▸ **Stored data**
+---+
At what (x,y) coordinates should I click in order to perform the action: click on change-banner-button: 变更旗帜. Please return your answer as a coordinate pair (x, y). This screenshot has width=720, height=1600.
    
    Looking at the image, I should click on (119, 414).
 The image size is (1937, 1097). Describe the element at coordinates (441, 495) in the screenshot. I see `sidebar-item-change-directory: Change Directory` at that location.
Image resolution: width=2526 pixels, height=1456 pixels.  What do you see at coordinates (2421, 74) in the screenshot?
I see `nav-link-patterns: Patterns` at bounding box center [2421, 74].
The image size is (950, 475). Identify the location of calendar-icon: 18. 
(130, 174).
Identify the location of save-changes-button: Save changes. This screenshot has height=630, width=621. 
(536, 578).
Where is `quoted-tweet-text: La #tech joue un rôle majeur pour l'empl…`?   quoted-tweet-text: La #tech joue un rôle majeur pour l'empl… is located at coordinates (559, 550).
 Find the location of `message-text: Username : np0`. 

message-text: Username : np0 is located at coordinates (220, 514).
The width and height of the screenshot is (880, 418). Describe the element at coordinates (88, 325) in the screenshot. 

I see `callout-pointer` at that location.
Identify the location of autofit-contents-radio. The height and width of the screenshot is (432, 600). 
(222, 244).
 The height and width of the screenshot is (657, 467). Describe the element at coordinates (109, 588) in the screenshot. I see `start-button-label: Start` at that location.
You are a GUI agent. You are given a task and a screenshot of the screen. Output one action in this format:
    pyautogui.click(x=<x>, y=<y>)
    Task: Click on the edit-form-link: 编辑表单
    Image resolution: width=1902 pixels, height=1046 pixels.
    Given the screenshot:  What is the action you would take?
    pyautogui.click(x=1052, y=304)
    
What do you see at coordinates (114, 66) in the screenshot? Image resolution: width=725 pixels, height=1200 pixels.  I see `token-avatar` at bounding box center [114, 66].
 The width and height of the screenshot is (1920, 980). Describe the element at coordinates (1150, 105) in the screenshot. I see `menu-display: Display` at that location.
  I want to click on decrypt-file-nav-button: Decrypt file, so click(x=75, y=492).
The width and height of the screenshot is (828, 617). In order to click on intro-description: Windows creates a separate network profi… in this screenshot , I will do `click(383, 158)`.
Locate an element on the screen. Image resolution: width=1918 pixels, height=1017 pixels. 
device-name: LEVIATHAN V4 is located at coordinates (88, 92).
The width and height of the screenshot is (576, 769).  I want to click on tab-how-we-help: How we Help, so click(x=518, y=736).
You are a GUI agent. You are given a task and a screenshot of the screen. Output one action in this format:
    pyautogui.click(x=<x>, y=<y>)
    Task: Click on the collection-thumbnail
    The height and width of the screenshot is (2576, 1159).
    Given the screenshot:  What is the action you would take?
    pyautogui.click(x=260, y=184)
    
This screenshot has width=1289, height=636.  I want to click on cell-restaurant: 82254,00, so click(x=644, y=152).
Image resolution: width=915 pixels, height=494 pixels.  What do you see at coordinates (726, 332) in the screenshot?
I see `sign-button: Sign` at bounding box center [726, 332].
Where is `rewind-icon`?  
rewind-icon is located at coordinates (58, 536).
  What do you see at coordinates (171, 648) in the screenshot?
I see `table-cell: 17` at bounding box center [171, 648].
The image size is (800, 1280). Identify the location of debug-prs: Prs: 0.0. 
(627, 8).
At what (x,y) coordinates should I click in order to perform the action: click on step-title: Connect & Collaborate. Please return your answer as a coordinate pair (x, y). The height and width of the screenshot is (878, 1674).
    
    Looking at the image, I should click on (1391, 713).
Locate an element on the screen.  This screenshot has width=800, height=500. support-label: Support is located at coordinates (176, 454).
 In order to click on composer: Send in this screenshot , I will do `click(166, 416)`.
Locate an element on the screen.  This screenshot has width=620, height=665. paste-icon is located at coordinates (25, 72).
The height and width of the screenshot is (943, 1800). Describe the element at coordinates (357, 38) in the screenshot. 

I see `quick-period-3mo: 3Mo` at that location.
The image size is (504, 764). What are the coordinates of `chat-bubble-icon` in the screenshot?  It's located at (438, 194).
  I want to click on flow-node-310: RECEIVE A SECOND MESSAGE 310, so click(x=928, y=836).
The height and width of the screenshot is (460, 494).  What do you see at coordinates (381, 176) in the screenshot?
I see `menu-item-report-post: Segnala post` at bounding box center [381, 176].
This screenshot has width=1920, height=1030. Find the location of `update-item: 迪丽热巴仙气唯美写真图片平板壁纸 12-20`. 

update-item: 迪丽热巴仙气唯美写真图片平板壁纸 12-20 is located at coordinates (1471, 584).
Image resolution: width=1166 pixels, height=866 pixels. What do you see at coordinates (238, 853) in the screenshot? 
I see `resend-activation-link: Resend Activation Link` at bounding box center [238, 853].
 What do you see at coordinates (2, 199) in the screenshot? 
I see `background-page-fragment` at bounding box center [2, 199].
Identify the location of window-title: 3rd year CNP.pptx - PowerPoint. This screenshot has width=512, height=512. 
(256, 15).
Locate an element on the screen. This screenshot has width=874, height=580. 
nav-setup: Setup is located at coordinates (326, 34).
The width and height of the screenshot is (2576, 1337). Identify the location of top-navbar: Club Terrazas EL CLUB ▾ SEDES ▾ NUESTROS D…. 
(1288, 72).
+---+
▸ **THE TASK**
Which lines in the entries above contain the string "cell"? Copy each of them.

▸ **ANSWER FOR THIS EXERCISE**
This screenshot has width=1289, height=636.  I want to click on cell-restaurant: 82254,00, so click(x=644, y=152).
I see `table-cell: 17` at bounding box center [171, 648].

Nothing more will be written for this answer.